*Data*.
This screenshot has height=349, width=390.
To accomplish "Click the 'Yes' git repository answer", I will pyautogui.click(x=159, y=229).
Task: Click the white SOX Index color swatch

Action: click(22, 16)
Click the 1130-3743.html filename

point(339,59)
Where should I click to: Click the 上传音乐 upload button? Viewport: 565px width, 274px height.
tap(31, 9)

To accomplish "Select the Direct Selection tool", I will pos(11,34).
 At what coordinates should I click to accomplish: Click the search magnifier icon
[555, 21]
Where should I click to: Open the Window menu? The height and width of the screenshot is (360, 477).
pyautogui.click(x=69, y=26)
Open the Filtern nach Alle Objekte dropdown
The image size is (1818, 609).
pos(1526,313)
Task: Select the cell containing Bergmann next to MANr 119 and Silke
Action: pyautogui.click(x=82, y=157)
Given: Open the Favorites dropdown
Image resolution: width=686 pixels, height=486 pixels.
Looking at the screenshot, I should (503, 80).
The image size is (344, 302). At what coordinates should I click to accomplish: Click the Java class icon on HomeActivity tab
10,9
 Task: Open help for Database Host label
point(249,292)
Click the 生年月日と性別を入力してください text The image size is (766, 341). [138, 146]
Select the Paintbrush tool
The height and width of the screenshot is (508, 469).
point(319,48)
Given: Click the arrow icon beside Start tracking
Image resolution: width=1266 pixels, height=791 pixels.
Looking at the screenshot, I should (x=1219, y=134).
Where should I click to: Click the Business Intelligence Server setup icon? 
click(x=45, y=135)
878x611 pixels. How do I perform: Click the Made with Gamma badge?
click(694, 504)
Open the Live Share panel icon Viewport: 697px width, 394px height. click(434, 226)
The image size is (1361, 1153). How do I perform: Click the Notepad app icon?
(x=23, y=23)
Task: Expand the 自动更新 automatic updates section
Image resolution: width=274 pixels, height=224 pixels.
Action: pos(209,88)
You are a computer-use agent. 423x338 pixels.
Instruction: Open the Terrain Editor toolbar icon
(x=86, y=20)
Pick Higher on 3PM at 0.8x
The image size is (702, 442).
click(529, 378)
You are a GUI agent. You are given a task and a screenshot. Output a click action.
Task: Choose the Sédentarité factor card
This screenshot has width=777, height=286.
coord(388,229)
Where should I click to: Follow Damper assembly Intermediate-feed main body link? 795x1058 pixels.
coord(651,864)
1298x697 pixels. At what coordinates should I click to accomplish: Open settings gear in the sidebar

*Instructions for the task*. Output the entire listing exactly as written.

*Solution to this task*.
This screenshot has height=349, width=390.
To accomplish "Click the 'Yes' git repository answer", I will pyautogui.click(x=159, y=229).
Task: Click the white SOX Index color swatch

Action: click(22, 16)
Click the 1130-3743.html filename

point(339,59)
Where should I click to: Click the 上传音乐 upload button? Viewport: 565px width, 274px height.
tap(31, 9)

To accomplish "Select the Direct Selection tool", I will pos(11,34).
 At what coordinates should I click to accomplish: Click the search magnifier icon
[555, 21]
Where should I click to: Open the Window menu? The height and width of the screenshot is (360, 477).
pyautogui.click(x=69, y=26)
Open the Filtern nach Alle Objekte dropdown
The image size is (1818, 609).
pos(1526,313)
Task: Select the cell containing Bergmann next to MANr 119 and Silke
Action: pyautogui.click(x=82, y=157)
Given: Open the Favorites dropdown
Image resolution: width=686 pixels, height=486 pixels.
Looking at the screenshot, I should (503, 80).
The image size is (344, 302). At what coordinates should I click to accomplish: Click the Java class icon on HomeActivity tab
10,9
 Task: Open help for Database Host label
point(249,292)
Click the 生年月日と性別を入力してください text The image size is (766, 341). [138, 146]
Select the Paintbrush tool
The height and width of the screenshot is (508, 469).
point(319,48)
Given: Click the arrow icon beside Start tracking
Image resolution: width=1266 pixels, height=791 pixels.
Looking at the screenshot, I should (x=1219, y=134).
Where should I click to: Click the Business Intelligence Server setup icon? 
click(x=45, y=135)
878x611 pixels. How do I perform: Click the Made with Gamma badge?
click(694, 504)
Open the Live Share panel icon Viewport: 697px width, 394px height. click(434, 226)
The image size is (1361, 1153). How do I perform: Click the Notepad app icon?
(x=23, y=23)
Task: Expand the 自动更新 automatic updates section
Image resolution: width=274 pixels, height=224 pixels.
Action: pos(209,88)
You are a computer-use agent. 423x338 pixels.
Instruction: Open the Terrain Editor toolbar icon
(x=86, y=20)
Pick Higher on 3PM at 0.8x
The image size is (702, 442).
click(529, 378)
You are a GUI agent. You are given a task and a screenshot. Output a click action.
Task: Choose the Sédentarité factor card
This screenshot has width=777, height=286.
coord(388,229)
Where should I click to: Follow Damper assembly Intermediate-feed main body link? 795x1058 pixels.
coord(651,864)
1298x697 pixels. At what coordinates should I click to accomplish: Open settings gear in the sidebar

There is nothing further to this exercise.